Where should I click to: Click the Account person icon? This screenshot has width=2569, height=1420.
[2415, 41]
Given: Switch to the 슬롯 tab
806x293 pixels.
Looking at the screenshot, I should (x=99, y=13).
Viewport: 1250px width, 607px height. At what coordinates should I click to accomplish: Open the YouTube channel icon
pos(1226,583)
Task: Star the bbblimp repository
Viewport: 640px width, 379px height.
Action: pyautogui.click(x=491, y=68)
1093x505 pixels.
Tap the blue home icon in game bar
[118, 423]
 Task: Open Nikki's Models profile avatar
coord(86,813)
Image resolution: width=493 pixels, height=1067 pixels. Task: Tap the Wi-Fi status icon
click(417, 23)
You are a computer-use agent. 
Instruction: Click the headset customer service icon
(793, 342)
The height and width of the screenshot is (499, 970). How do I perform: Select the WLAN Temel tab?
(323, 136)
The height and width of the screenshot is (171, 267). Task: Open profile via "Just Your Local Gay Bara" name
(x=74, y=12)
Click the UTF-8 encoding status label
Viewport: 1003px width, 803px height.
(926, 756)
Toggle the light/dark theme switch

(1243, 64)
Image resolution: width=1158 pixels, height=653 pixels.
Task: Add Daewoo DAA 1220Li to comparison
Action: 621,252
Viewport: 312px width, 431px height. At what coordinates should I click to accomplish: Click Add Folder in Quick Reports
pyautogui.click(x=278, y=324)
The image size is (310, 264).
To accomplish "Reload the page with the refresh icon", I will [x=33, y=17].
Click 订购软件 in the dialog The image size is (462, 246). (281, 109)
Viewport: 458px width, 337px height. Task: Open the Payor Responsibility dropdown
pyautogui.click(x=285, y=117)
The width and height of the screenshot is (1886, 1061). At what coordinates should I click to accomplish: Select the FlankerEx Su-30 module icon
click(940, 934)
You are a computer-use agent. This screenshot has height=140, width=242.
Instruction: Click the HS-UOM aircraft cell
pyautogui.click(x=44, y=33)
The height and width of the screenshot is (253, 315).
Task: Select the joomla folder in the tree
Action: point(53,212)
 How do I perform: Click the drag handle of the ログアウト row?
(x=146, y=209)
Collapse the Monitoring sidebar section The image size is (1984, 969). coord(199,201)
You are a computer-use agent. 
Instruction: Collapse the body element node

AUFGABE – Schreiben Sie alle Zeilen oben Zeichen für Zeichen ab.

ERGEBNIS –
Where should I click to: Click the Account person icon? This screenshot has width=2569, height=1420.
[2415, 41]
Given: Switch to the 슬롯 tab
806x293 pixels.
Looking at the screenshot, I should (x=99, y=13).
Viewport: 1250px width, 607px height. At what coordinates should I click to accomplish: Open the YouTube channel icon
pos(1226,583)
Task: Star the bbblimp repository
Viewport: 640px width, 379px height.
Action: pyautogui.click(x=491, y=68)
1093x505 pixels.
Tap the blue home icon in game bar
[118, 423]
 Task: Open Nikki's Models profile avatar
coord(86,813)
Image resolution: width=493 pixels, height=1067 pixels. Task: Tap the Wi-Fi status icon
click(417, 23)
You are a computer-use agent. 
Instruction: Click the headset customer service icon
(793, 342)
The height and width of the screenshot is (499, 970). How do I perform: Select the WLAN Temel tab?
(323, 136)
The height and width of the screenshot is (171, 267). Task: Open profile via "Just Your Local Gay Bara" name
(x=74, y=12)
Click the UTF-8 encoding status label
Viewport: 1003px width, 803px height.
(926, 756)
Toggle the light/dark theme switch

(1243, 64)
Image resolution: width=1158 pixels, height=653 pixels.
Task: Add Daewoo DAA 1220Li to comparison
Action: 621,252
Viewport: 312px width, 431px height. At what coordinates should I click to accomplish: Click Add Folder in Quick Reports
pyautogui.click(x=278, y=324)
The image size is (310, 264).
To accomplish "Reload the page with the refresh icon", I will [x=33, y=17].
Click 订购软件 in the dialog The image size is (462, 246). (281, 109)
Viewport: 458px width, 337px height. Task: Open the Payor Responsibility dropdown
pyautogui.click(x=285, y=117)
The width and height of the screenshot is (1886, 1061). At what coordinates should I click to accomplish: Select the FlankerEx Su-30 module icon
click(940, 934)
You are a computer-use agent. This screenshot has height=140, width=242.
Instruction: Click the HS-UOM aircraft cell
pyautogui.click(x=44, y=33)
The height and width of the screenshot is (253, 315).
Task: Select the joomla folder in the tree
Action: point(53,212)
 How do I perform: Click the drag handle of the ログアウト row?
(x=146, y=209)
Collapse the Monitoring sidebar section The image size is (1984, 969). coord(199,201)
You are a computer-use agent. 
Instruction: Collapse the body element node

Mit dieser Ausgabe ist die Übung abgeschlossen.